*** Block opens ***

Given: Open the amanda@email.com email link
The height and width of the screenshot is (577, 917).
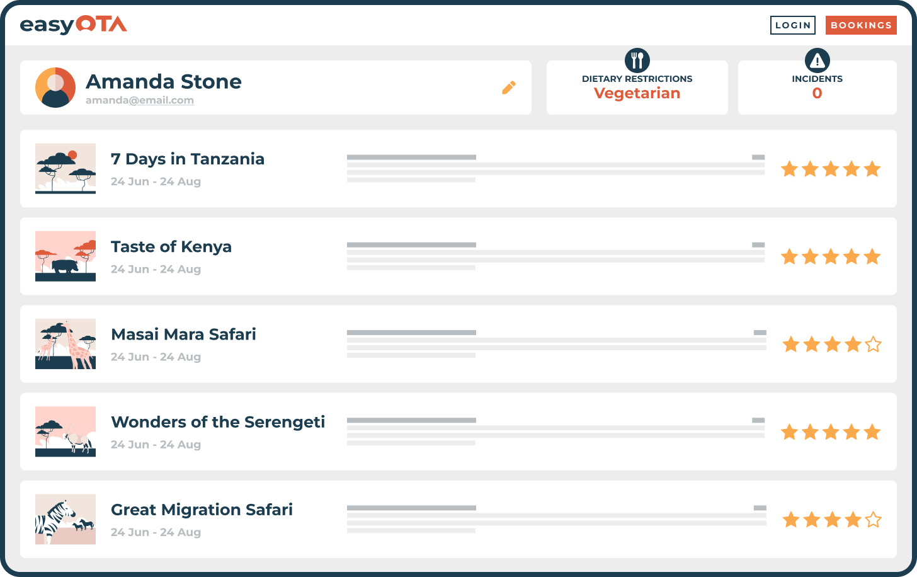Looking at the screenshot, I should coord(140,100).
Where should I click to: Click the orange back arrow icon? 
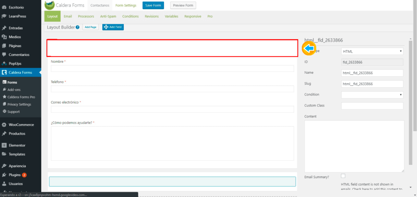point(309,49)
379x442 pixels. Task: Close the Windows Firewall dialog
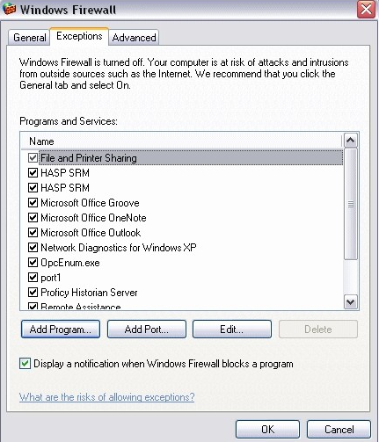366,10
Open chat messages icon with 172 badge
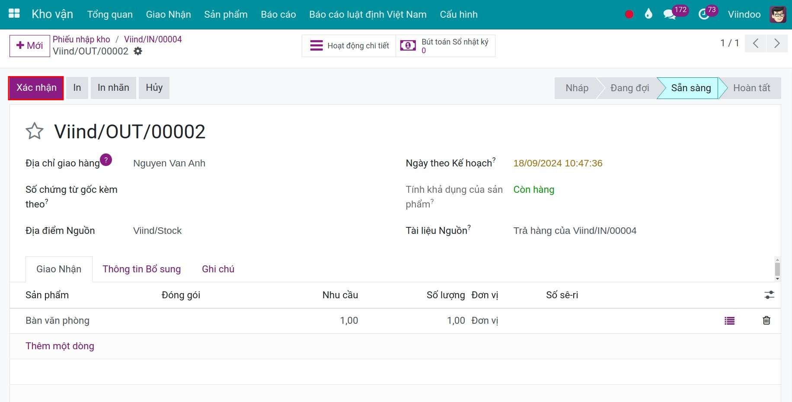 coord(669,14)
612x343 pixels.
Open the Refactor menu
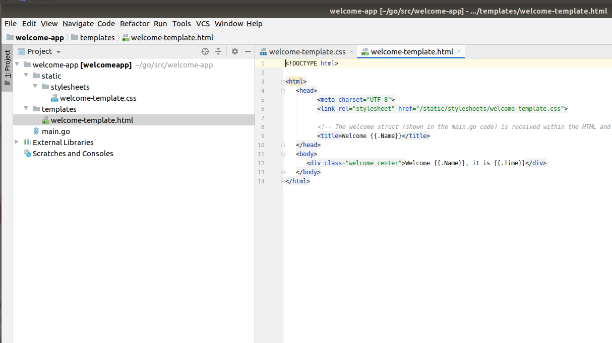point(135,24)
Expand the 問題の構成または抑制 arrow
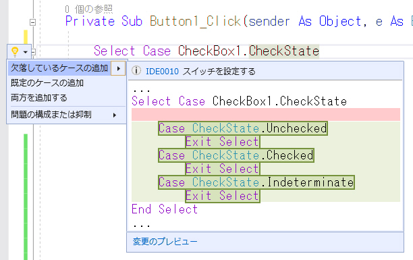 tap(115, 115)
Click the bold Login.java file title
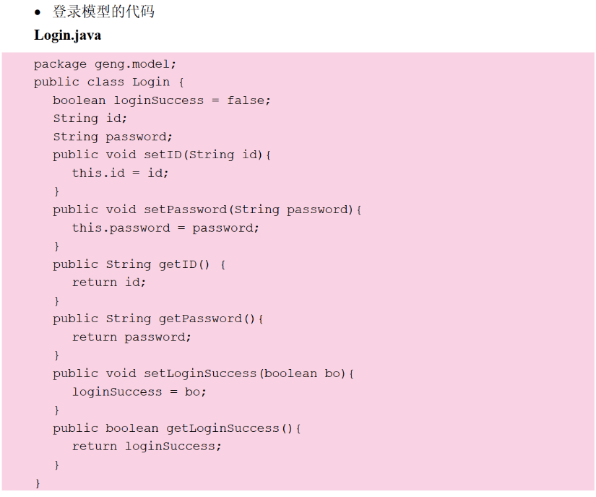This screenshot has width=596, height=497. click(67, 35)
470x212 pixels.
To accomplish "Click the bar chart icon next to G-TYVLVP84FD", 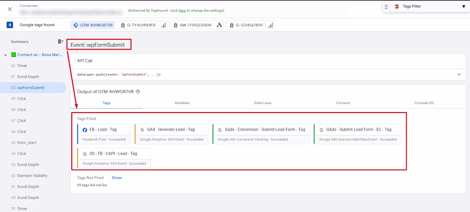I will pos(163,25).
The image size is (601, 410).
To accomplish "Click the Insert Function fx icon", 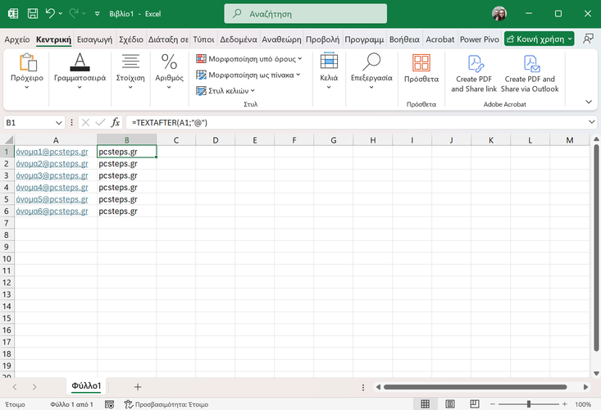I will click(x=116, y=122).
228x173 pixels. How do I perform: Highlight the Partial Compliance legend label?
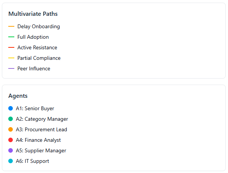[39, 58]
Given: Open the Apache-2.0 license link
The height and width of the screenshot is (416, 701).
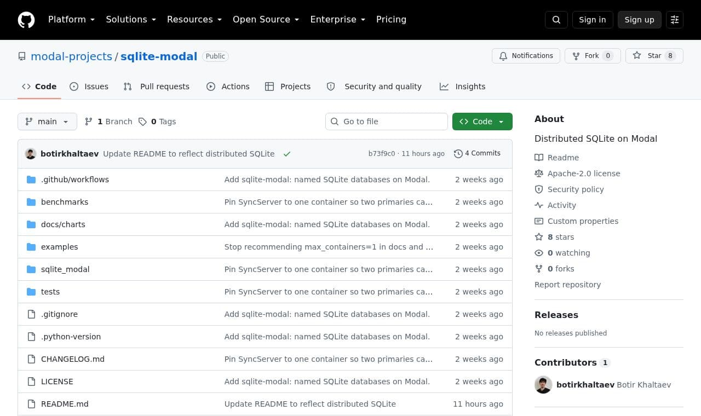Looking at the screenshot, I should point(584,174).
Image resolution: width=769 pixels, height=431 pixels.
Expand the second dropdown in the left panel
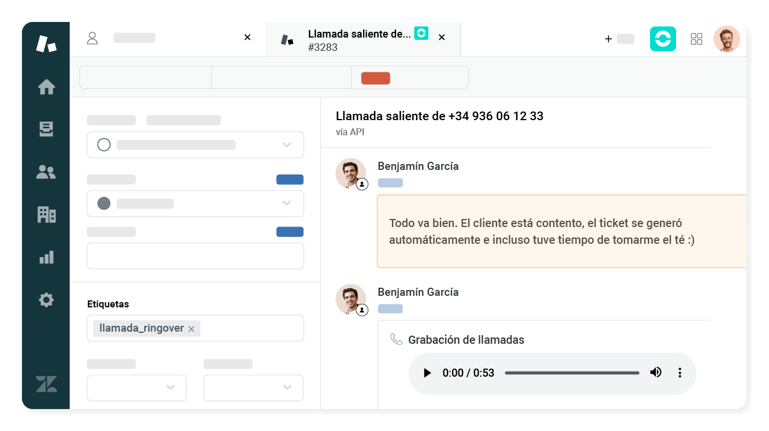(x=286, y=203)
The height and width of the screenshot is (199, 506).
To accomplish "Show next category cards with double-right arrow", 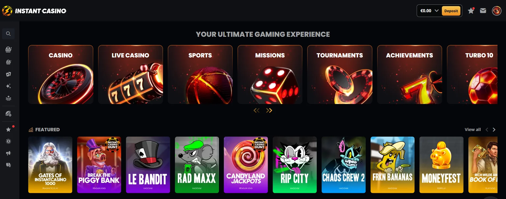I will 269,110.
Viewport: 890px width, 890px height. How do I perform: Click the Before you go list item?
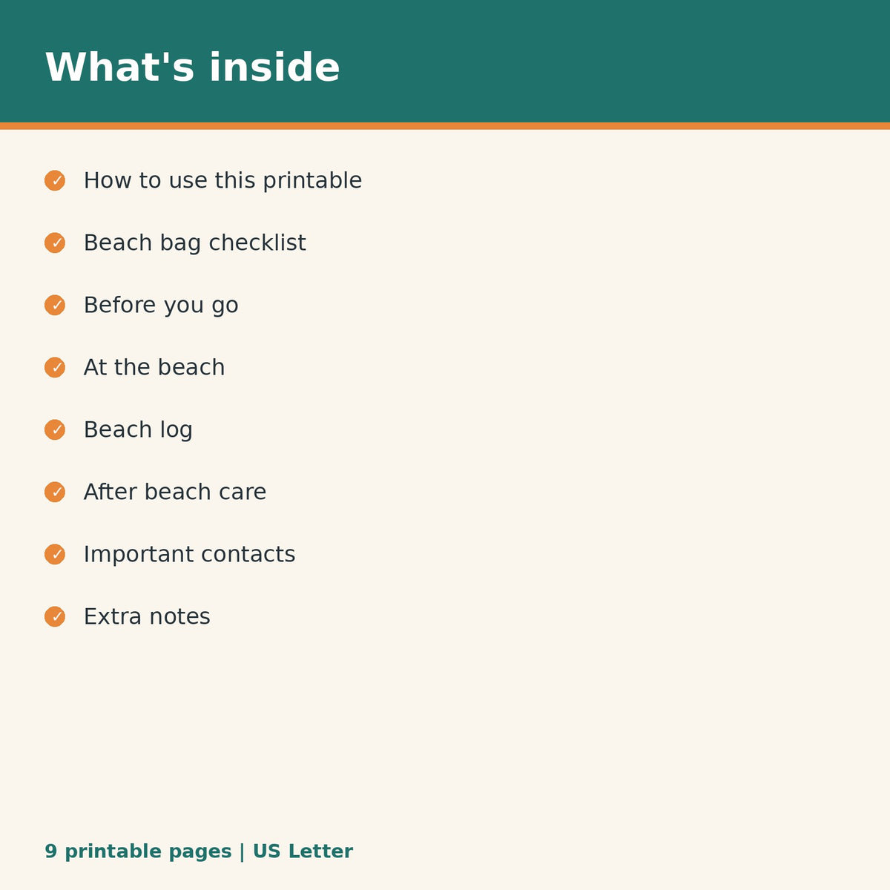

*** Block closes ***
*** Block opens ***

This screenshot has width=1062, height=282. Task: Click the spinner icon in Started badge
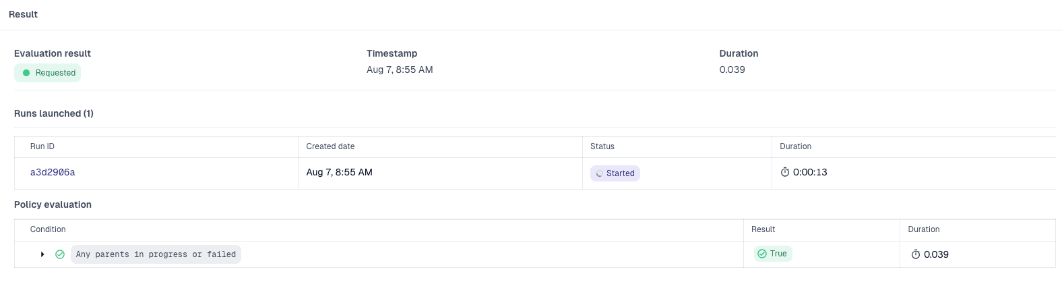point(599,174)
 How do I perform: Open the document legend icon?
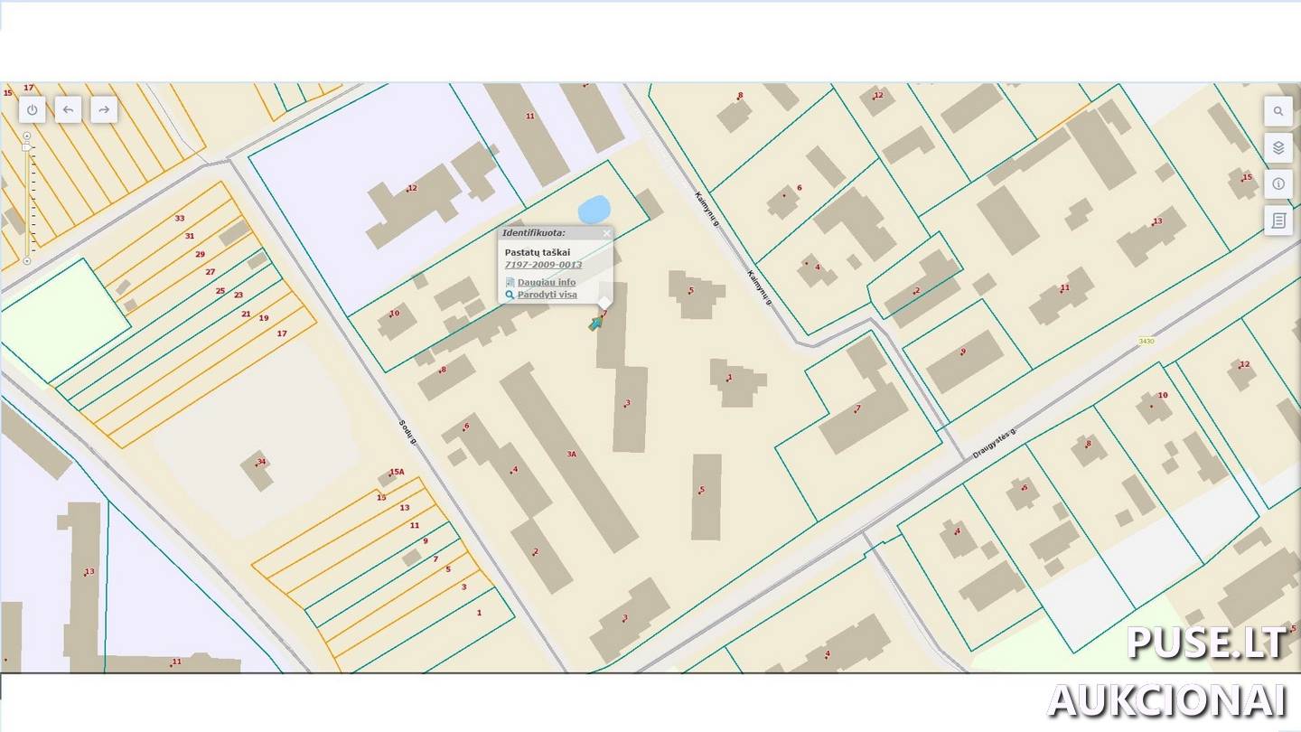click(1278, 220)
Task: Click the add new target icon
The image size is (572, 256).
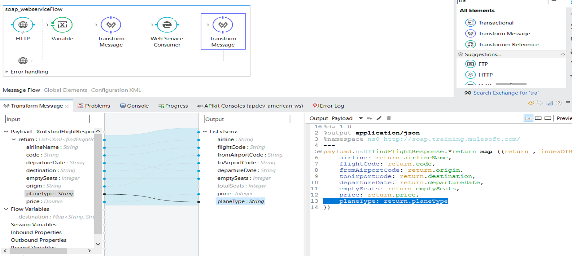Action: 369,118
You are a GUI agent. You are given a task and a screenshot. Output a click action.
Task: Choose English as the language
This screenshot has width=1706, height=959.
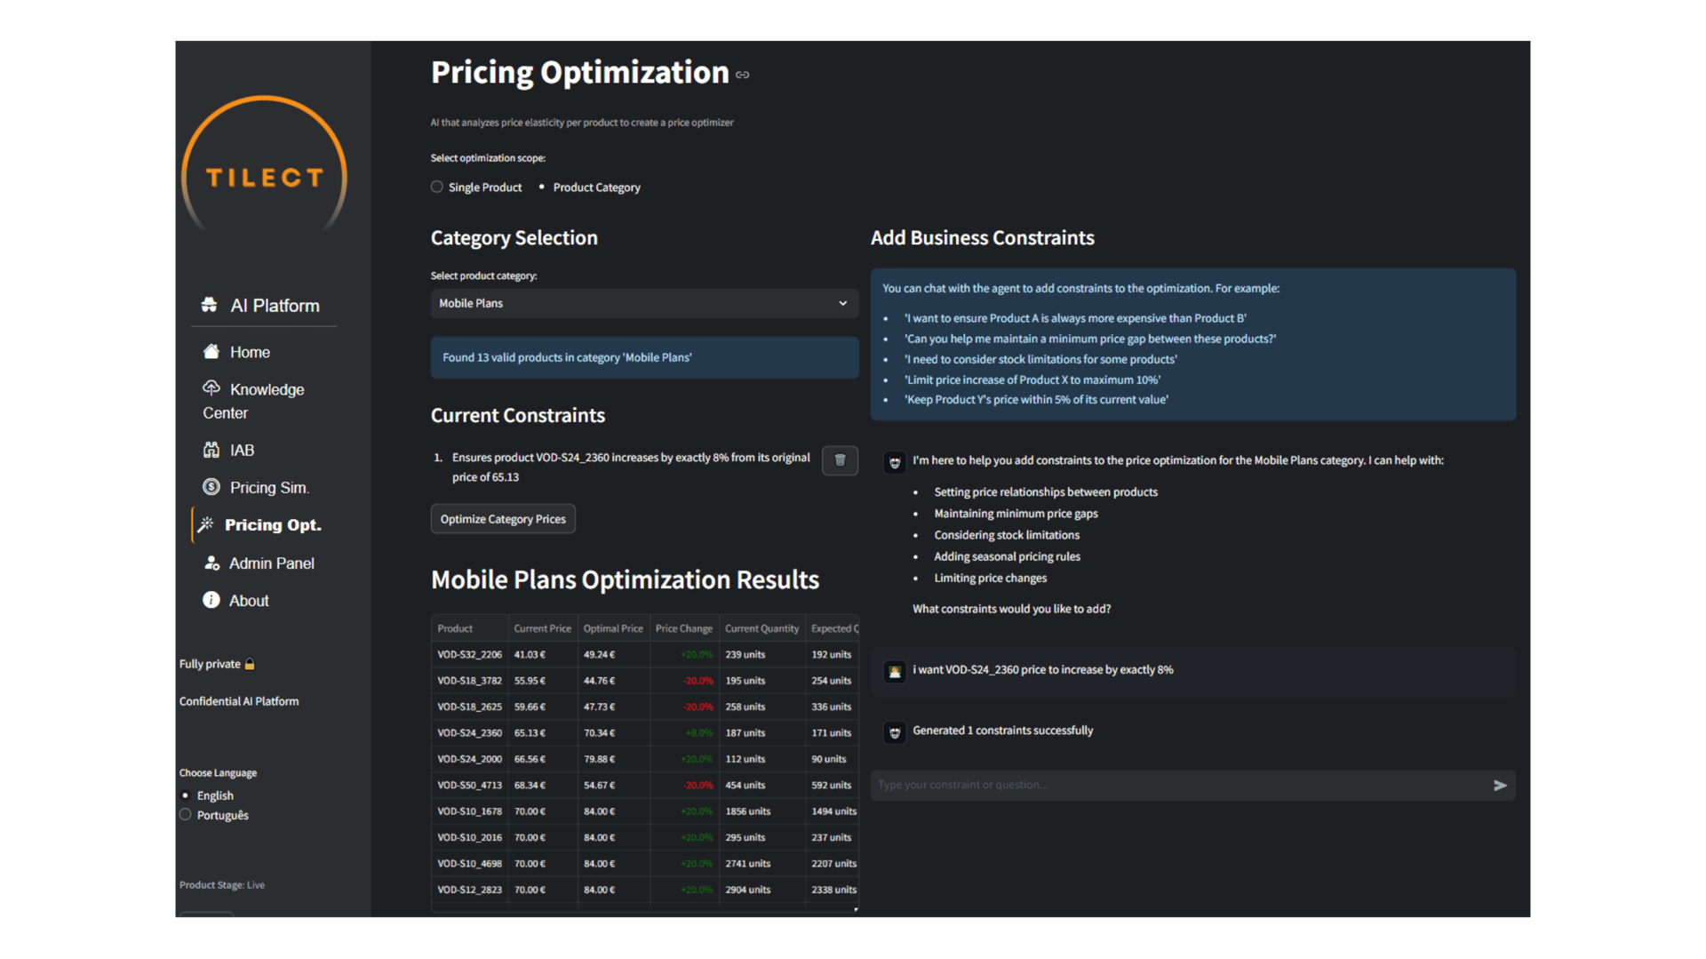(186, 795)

*** Block closes ***

**What to do**
Working from the entries above, return all lines that contain "link".

**Answer box**
Given: Open the amanda@email.com email link
Given: Open the Apache-2.0 license link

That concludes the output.